I recently pruned some plants that were searching for light. They had gotten very tall and skinny in the process of trying to reach the light. I advised the owner they might not recover from the severe pruning at this time of the year. Pruning, especially hard pruning, should really be done in the late winter or very early spring. I’m interested to see if or how many of the stumps survive. More on that next spring.

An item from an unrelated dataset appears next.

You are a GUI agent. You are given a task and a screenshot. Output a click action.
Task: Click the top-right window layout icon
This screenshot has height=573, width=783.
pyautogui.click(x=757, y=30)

I recently worked in a historic building trying to remedy a sound migration problem. I insulated the walls and other areas where sound might infiltrate into otherwise quiet spaces. The space I worked in was very tight. If you’re are claustrophobic, you might not want to read the rest of this paragraph! It was so tight I made sure my cell phone worked as I was nearing the tightest area, just in case I  needed help getting back out. It was TIGHT. When the job was done it was rewarding to know I was able to fit into that opening, get back out,  and do the job I went there to do. Did I mention it was tight? The shop over the insulated area is not open to the public yet, so when it opens I’ll be better able to determine how successful I was.

It seems that when I do a particular type of job,  I get several calls within the next couple of weeks to do the same type of project again. Several weeks ago I replaced about 10 pieces of siding on a client’s home with Hardiplank. About 2 weeks later I was called to replace siding for another client. And then another call to do the same for a 3rd client. That was the end of the siding run. The same situation happened again a week later with a call to hang drapes. I was called twice more within 2 weeks to hang more curtains and drapes. I enjoy just riding the wave and waiting for the next big one. Life is good!

One last thought. The Interfaith Food Shuttle gave us a tally of how many pounds of vegetables we gave them from the “guerrilla garden” at our church — St. Giles Presbyterian. We grew and donated 451 pounds this summer and early fall! We now have a fall/winter garden. I will report more as the season progresses.

Thanksgiving , Christmas, and Chanukah are right around the corner. If you need help preparing your yard and home for those wonderful and festive occasions, let me know.



3 responses

2 11 2009

Great article, Doug!

I definitely need to take some of that advice and do some planting in our yard this fall. We planted and moved a few shrubs in the spring and didn’t commit to watering them, so they were lost. It’s frustrating to see that happen.

Do you think it’s too late to plant some Azaleas and others right now?

2 11 2009

Andy, it is not too late to plant. Just be sure you prepare the hole
properly, add some soil amendment, cut the root ball to encourage new root
growth, and add some fertilizer that helps the root system get started.
Another thing to consider for azaleas is the location. They do not like to
be in the direct sun. Like dogwoods they like to peep out from under the
canopy of more dense trees. You might also think about encore azaleas they
bloom most of the summer. DB

4 11 2009

Thanks for the tips, Doug! This is turning out to be a great place for advice.